Physical libraries in a digital world
November 22nd, 2011 by davidw
I’m at the final meeting of a Harvard course on the future of libraries, led by John Palfrey and Jeffrey Schnapp. They have three guests in to talk about physical library space.
NOTE: Live-blogging. Getting things wrong. Missing points. Omitting key information. Introducing artificial choppiness. Over-emphasizing small matters. Paraphrasing badly. Not running a spellpchecker. Mangling other people’s ideas and words. You are warned, people. |
David Lamberth lays out an idea as a provocation. He begins by pointing out that until the beginning of the 20th century, a library was not a place but only a collection of books. He gives a quick history of Harvard Library. After the library burned down in 1764, the libraries lived in fear of fire, until electric lights came in. The replacement library (Gore Hall) was built out of stone because brick structures need wood on the inside. But stone structures are dank, and many books had to be re-bound every 30 years. Once it filled up, 25-30 of Harvard libraries derived from the search for fireproof buildings, which helps explain the large distribution of libraries across campus. They also developed more than 40 different classification systems. At the beginning of the 20th C, Harvard’s collection was just over one million. Now it adds up to around 18M. [David’s presentation was not choppy, the way this paraphrase is.]
In the 1980s, there was continuing debate about what to do about the need for space. The big issue was open or closed stacks. The faculty wanted the books on site so they could be browsed. But stack space is expensive and you tend to outgrow it faster than you think. So, it was decided not to build any more stack space. There already was an offsite repository (New England Book Depository), but it was decided to build a high density storage facility to remove the non-active parts of the collection to a cheaper, off-site space: The Harvard Depository (HD).

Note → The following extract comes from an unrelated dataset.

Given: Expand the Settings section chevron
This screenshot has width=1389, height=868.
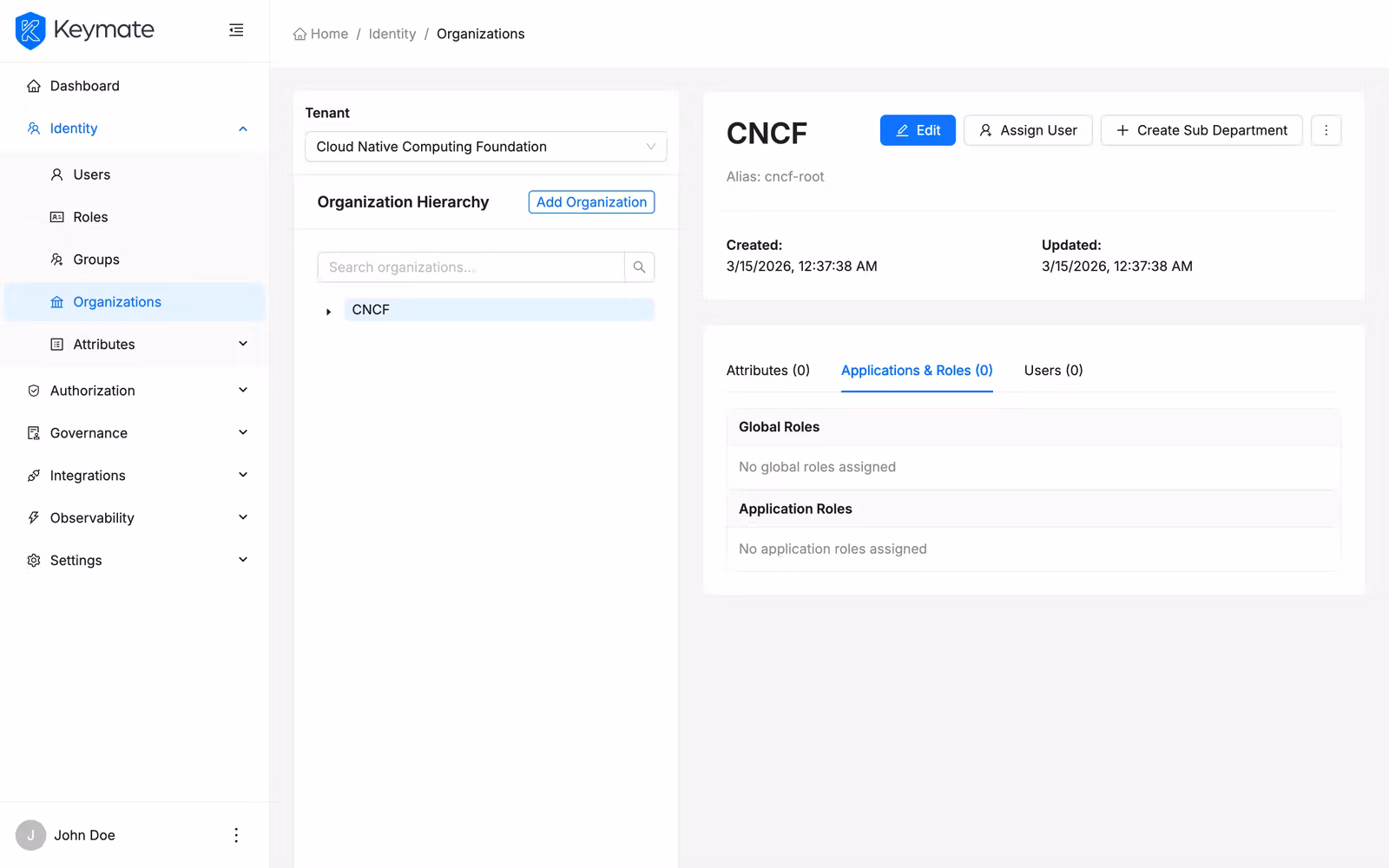Looking at the screenshot, I should tap(243, 560).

Now more than 40% of the physical collections are at HD. The Faculty of Arts and Sciences started out hostile to the idea, but “soon became converted.” The notion faculty had of browsing the shelves was based on a fantasy: Harvard had never had all the books on a subject on a shelf in a single facility. E.g., search on “Shakespeare” in the Harvard library system: 18,000 hits. Widener Library is where you’d expect to find Shakespeare books. But 8,000 of the volumes aren’t in Widener. Of Widener’s 10K Shakespeare, volumes, 4,500 are in HD. So, 25% of what you meant to browse is there. “Shelf browsing is a waste of time” if you’re trying to do thorough research. It’s a little better in the smaller libraries, but the future is not in shelf browsing. Open and closed stacks isn’t the question any more. “It’s just not possible any longer to do shelf browsing, unless we develop tools for browsing in a non-physical fashion.” E.g., catalog browsers, and ShelfLife (with StackView).
There’s nobody in the stacks any more. “It’s like the zombies have come and cleared people out.” People have new alternatives, and new habits. “But we have real challenges making sure they do as thorough research as possible, and that we leverage our collection.” About 12M of the 18M items are barcoded.

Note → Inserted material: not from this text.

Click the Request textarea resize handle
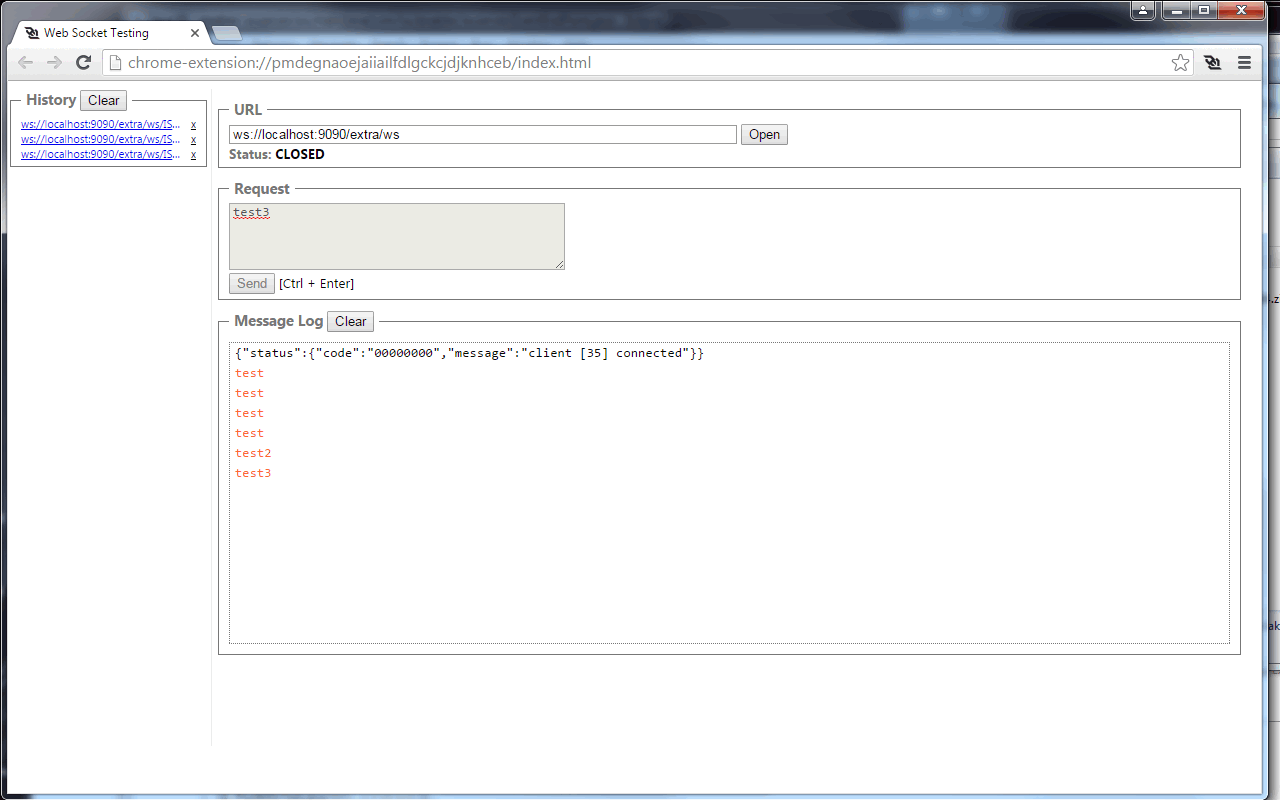Image resolution: width=1280 pixels, height=800 pixels. [x=560, y=265]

A task force saw that within 40 years, over 70% of the physical collection will be off site. HD was not designed to hold the part of the collection most people want to use. So, what can do that will give us pedagogical and intellectual benefit, and realizes the incredible resource that our collection is?

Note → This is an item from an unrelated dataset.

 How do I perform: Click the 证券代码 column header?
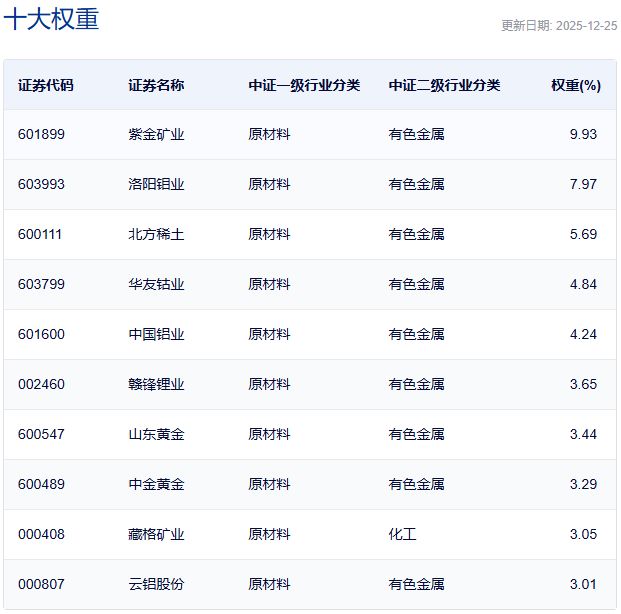[x=45, y=85]
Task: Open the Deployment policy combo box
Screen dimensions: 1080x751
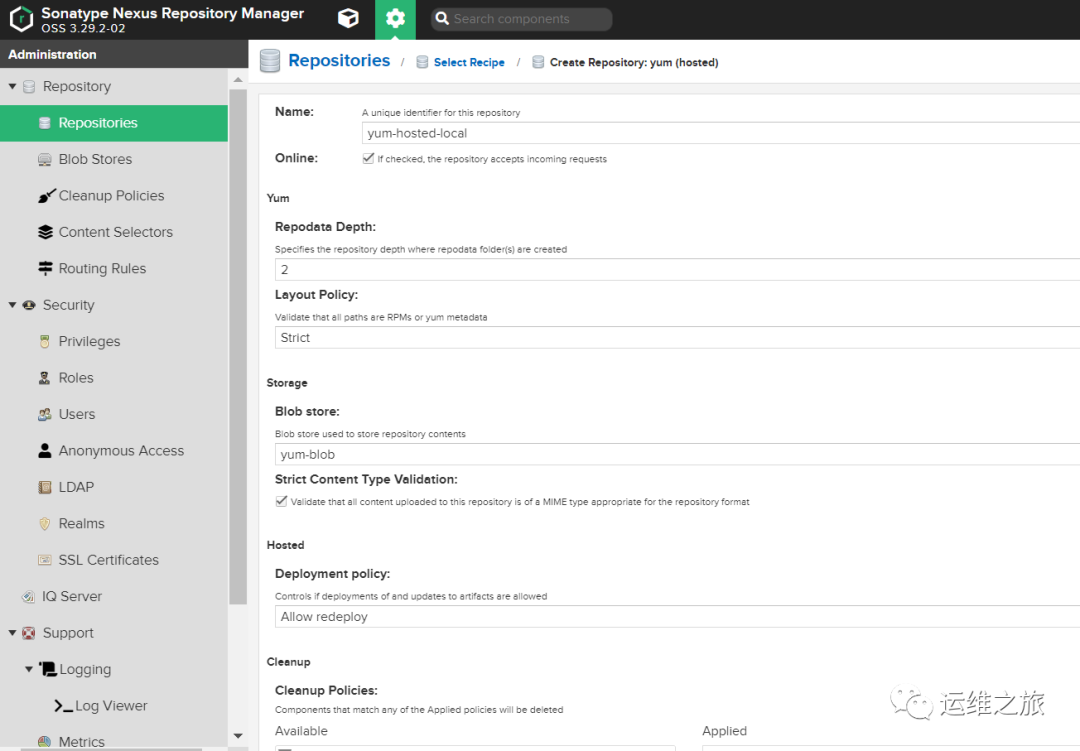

Let me present one idea, says David. The Library Task Force said emphatically that Harvard’s collection should be seen as one collection. It makes sense intellectually and financially. But that idea is in contention with the 56 physical libraries at Harvard. Also, most of our collection doesn’t circulate. Only some of it is digitally browsable, and some of that won’t change for a long long long time. E.g., our Arabic journals in Widener aren’t indexed, don’t publish cumulative indexes, and are very hard to index. Thus scholars need to be able to pull them off the shelves. Likewise for big collections of manuscripts that haven’t even been sorted yet.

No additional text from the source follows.